• Cholesterol Risk Calculator Debacle – ctd.

    TIE readers are amazing. One writes me, but asks to remain anonymous:

    The cholesterol guidelines are part of a move towards risk-based prevention of CVD (as opposed to risk factor based) that’s been going on for about 10 years.

    If I understand the Times article correctly (which is difficult because the Lancet paper it’s based on isn’t available yet), it looks like what happened isn’t that the new scores have errors, it’s that they didn’t calibrate in another dataset. Roughly, this means that the average rate of events is different from predicted in one group of people to another. It has been seen in a lot of risk scores before. There are many reasons why this might happen, some that say important things about the score, but just as many that actually relate to sampling biases that are not real threats.

    One question is if this makes the transition from LDL to risk in the new guidelines a bad decision. I think it wouldn’t. A man who smokes has 5x the probability of having a heart attack or stroke prevented by a statin as a woman who doesn’t, but the old guidelines treated them identically. A 50% error in calibration does not change that. 

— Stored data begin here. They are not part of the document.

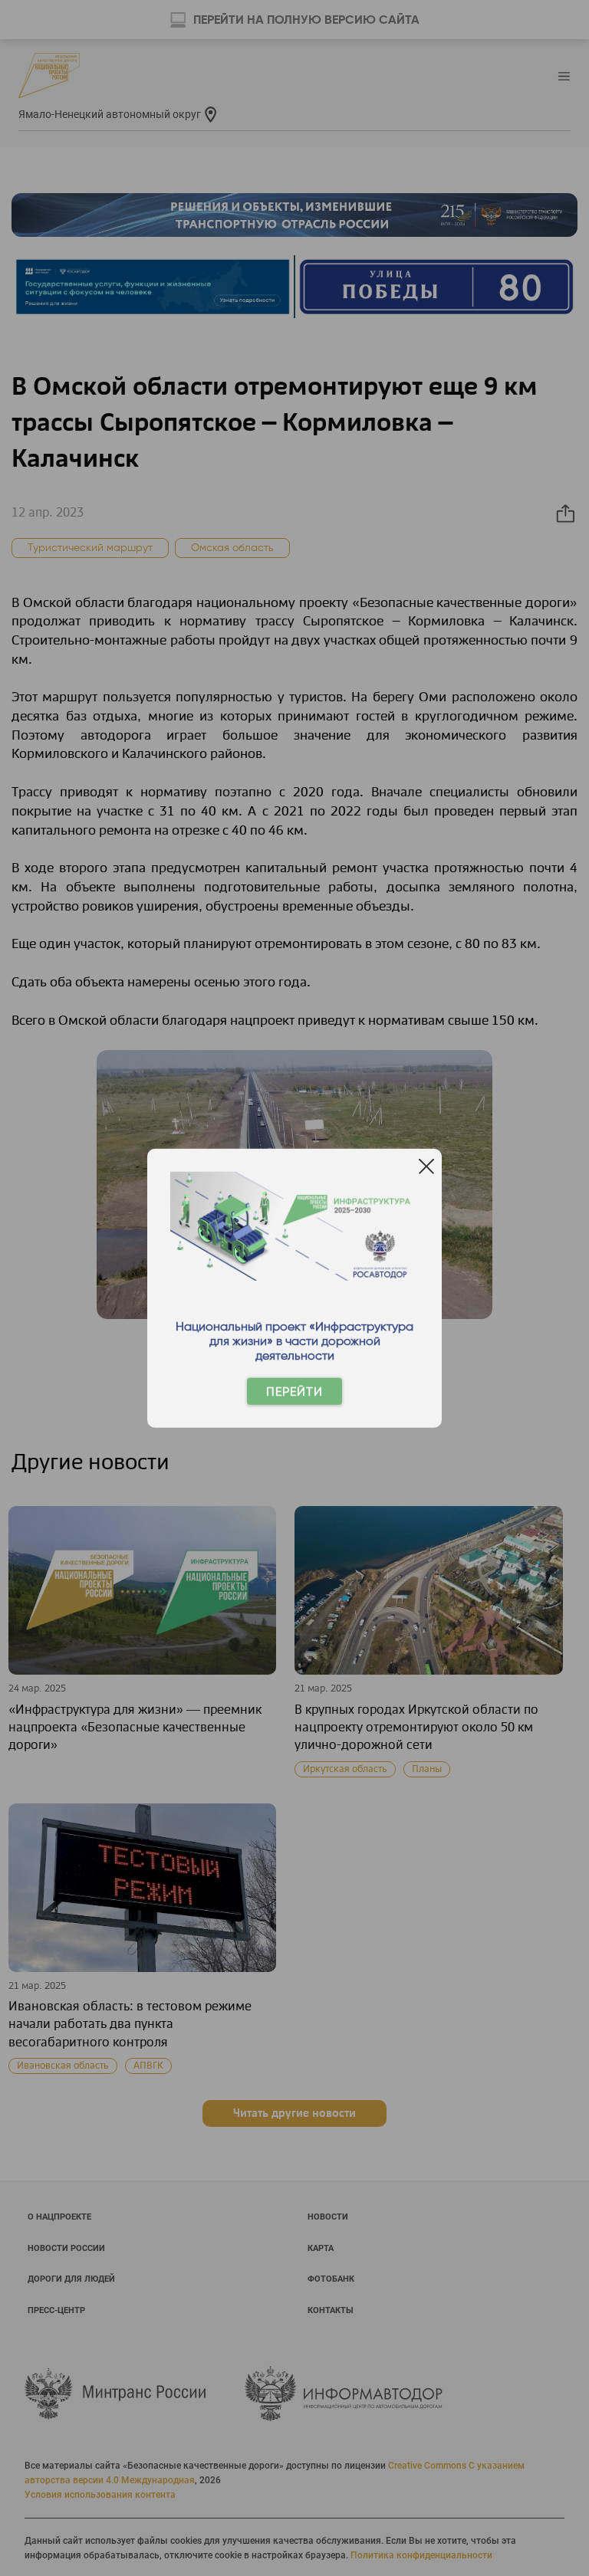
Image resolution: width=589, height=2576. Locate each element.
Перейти (294, 1391)
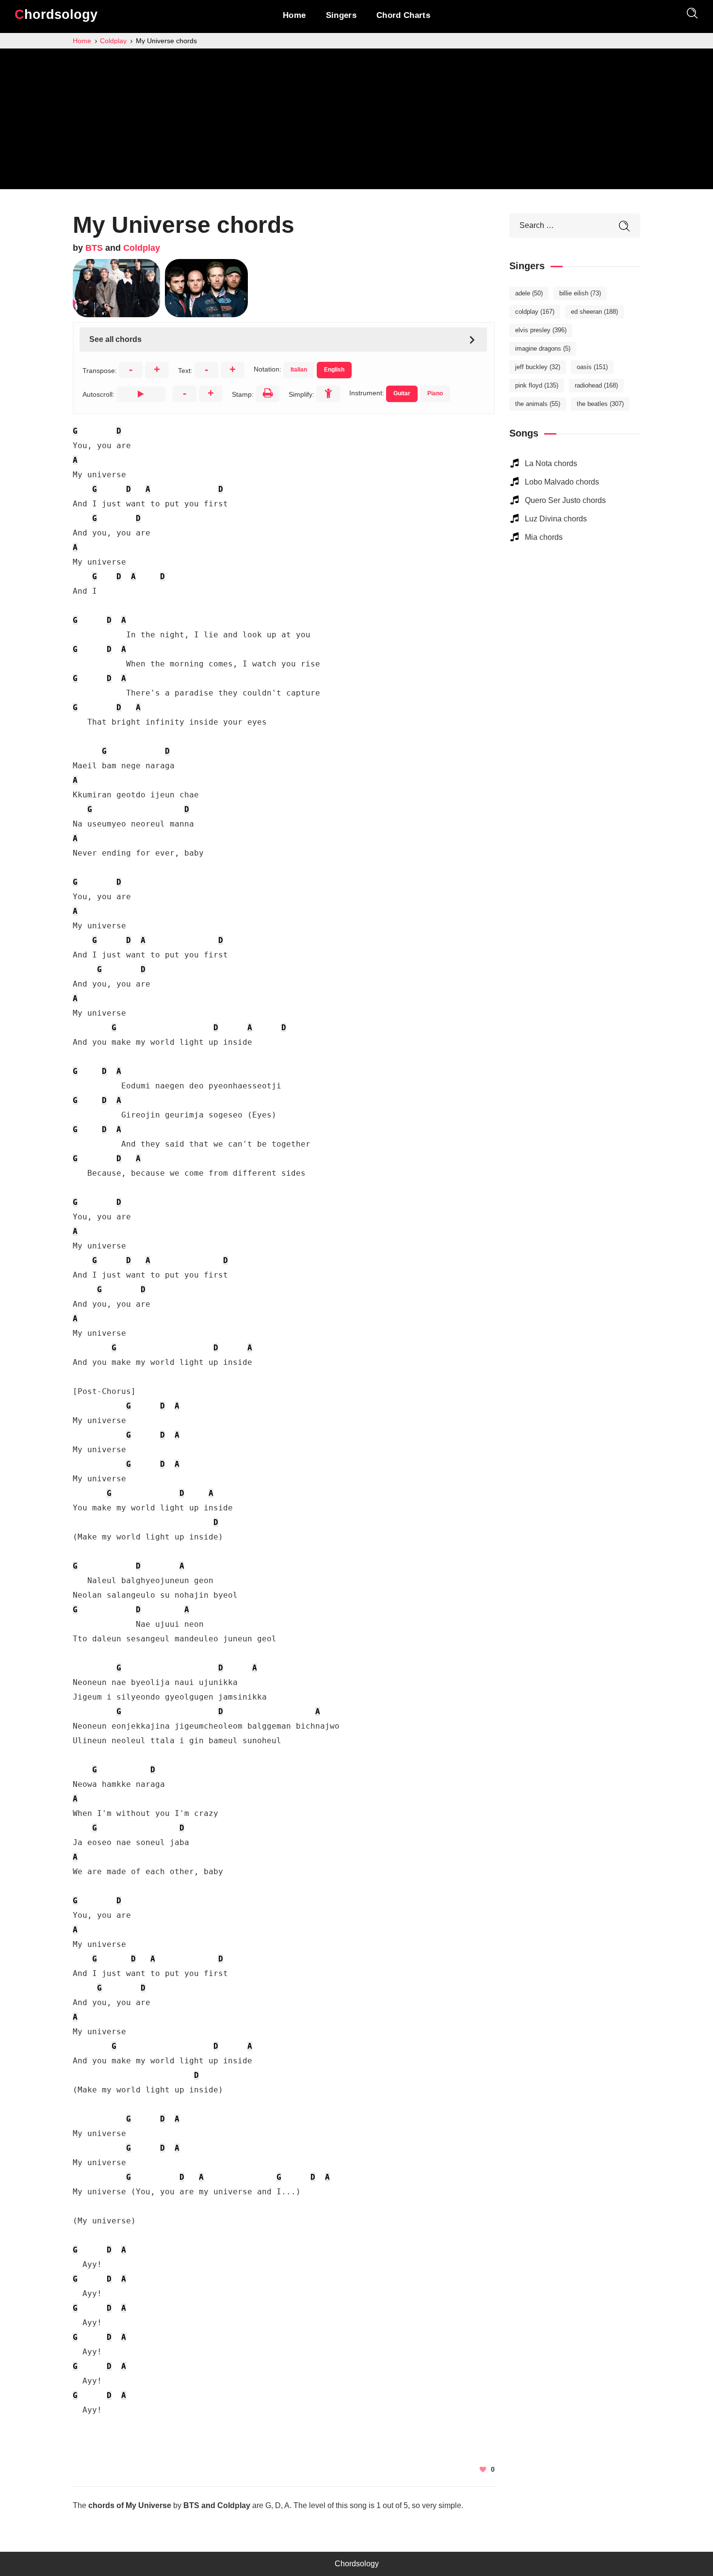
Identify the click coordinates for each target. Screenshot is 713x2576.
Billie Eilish (580, 293)
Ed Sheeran (594, 311)
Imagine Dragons (542, 348)
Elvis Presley (541, 330)
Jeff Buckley (537, 367)
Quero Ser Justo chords (565, 500)
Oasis (592, 367)
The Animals (537, 403)
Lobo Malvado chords (562, 482)
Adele (529, 293)
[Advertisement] (356, 121)
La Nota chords (551, 463)
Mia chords (544, 537)
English (334, 369)
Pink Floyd (536, 385)
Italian (299, 369)
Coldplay (141, 248)
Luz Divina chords (556, 519)
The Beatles (600, 403)
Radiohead (596, 385)
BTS (94, 248)
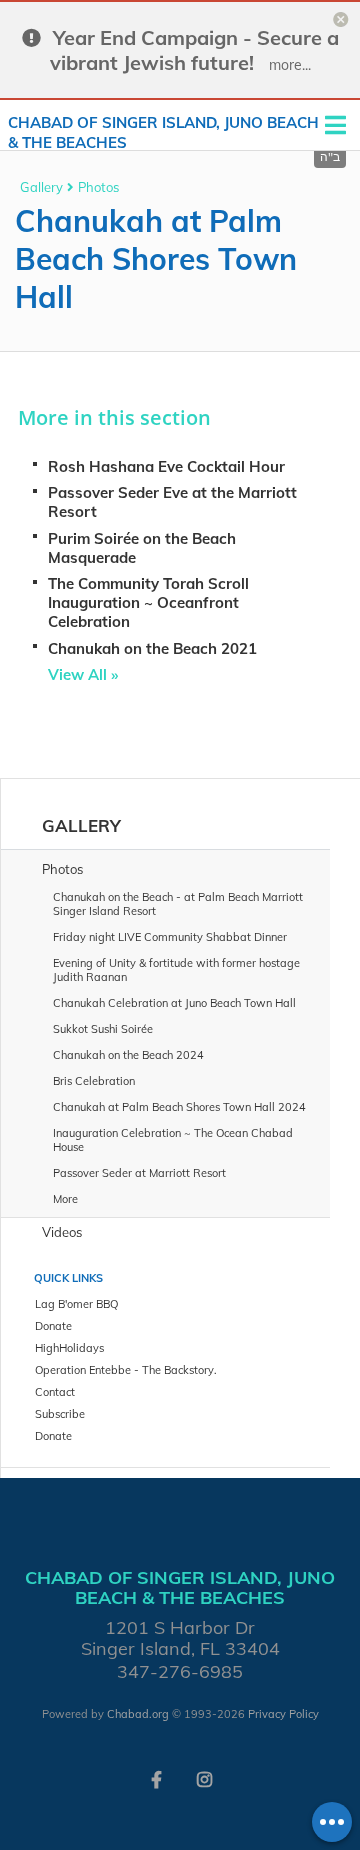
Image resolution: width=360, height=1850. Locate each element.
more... (290, 65)
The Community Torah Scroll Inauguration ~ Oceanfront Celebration (148, 602)
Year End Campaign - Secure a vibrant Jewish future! (194, 50)
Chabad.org (138, 1714)
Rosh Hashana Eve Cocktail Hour (166, 466)
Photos (98, 187)
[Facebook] (156, 1778)
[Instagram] (204, 1778)
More (65, 1199)
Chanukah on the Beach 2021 (152, 648)
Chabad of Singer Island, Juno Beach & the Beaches (163, 132)
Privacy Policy (283, 1714)
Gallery (41, 187)
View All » (83, 674)
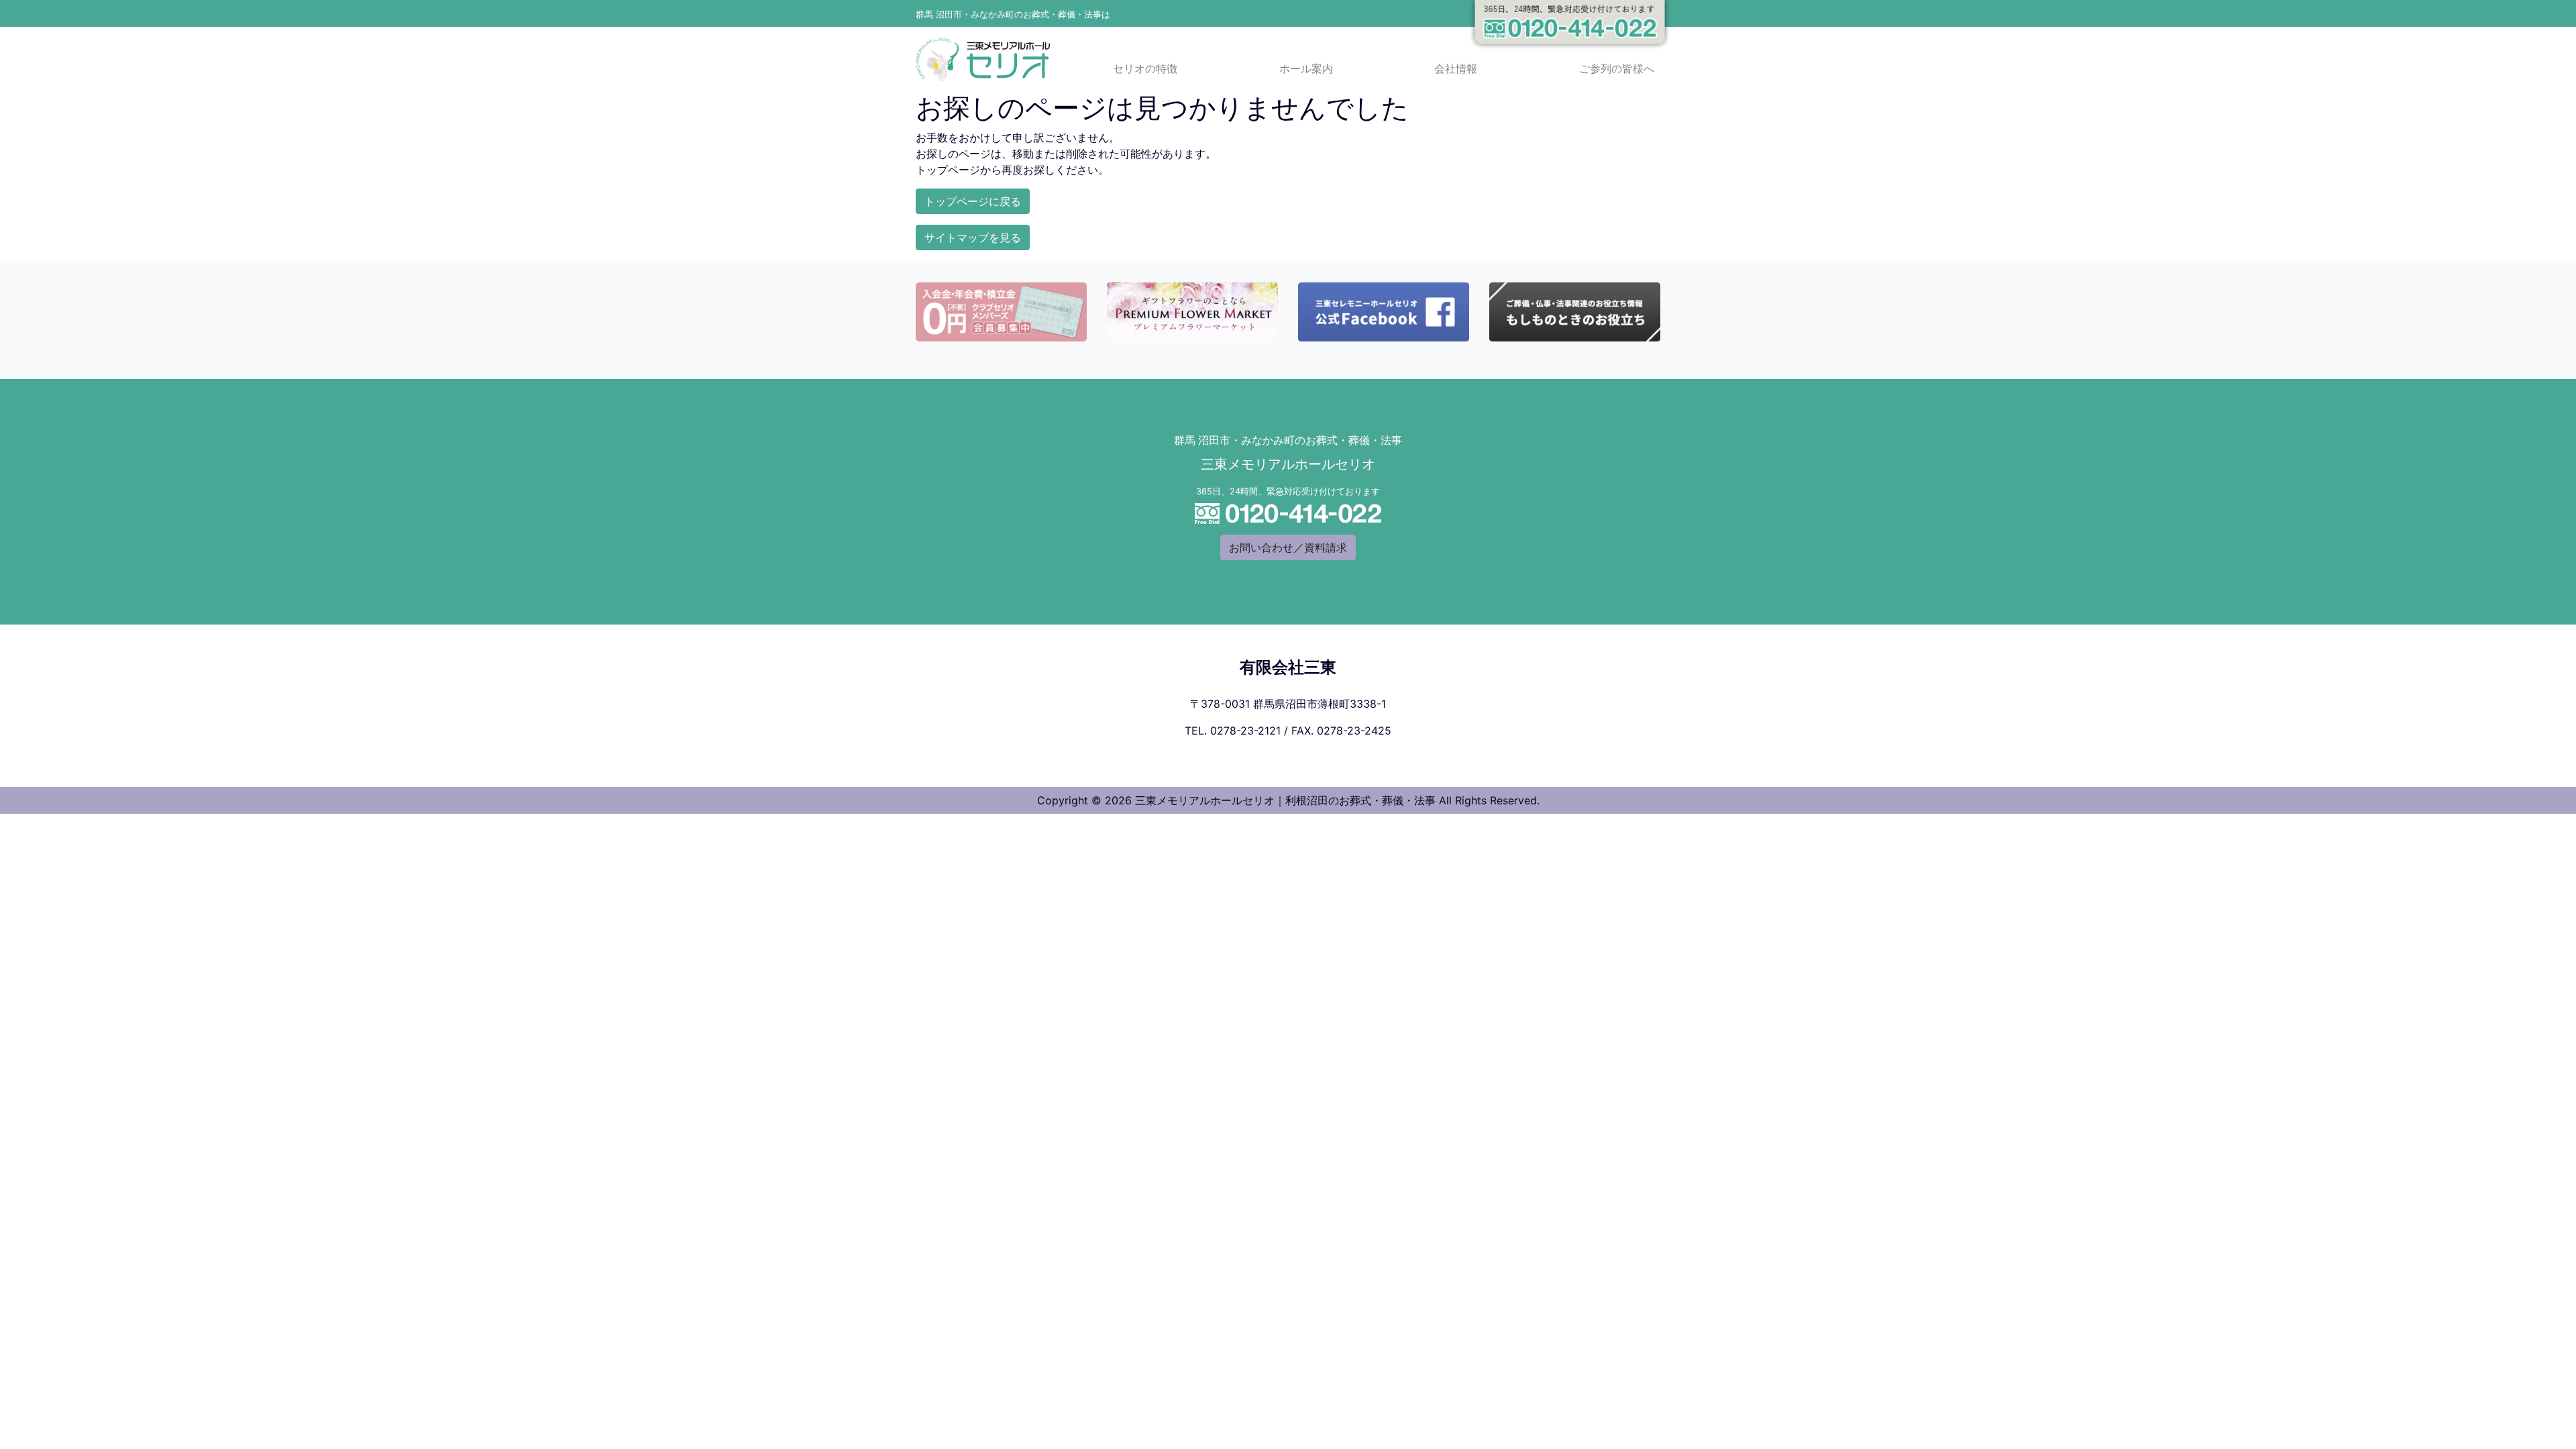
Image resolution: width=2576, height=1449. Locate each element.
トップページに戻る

    The new guidelines are aggressive. This is a judgment call – what’s an appropriate number needed to treat for preventing a stroke or heart attack vs. the more common side effects of statins. They also could have made a guideline that would have been more amenable to shared decision-making. But this is being read as an attack on using risk instead of LDL, and I don’t think this seriously harms that advance.

    I look forward to more debate.


    Comments closed
    • Aaron
      Is author (and you?) saying then calibration off, but discrimination of model adequate?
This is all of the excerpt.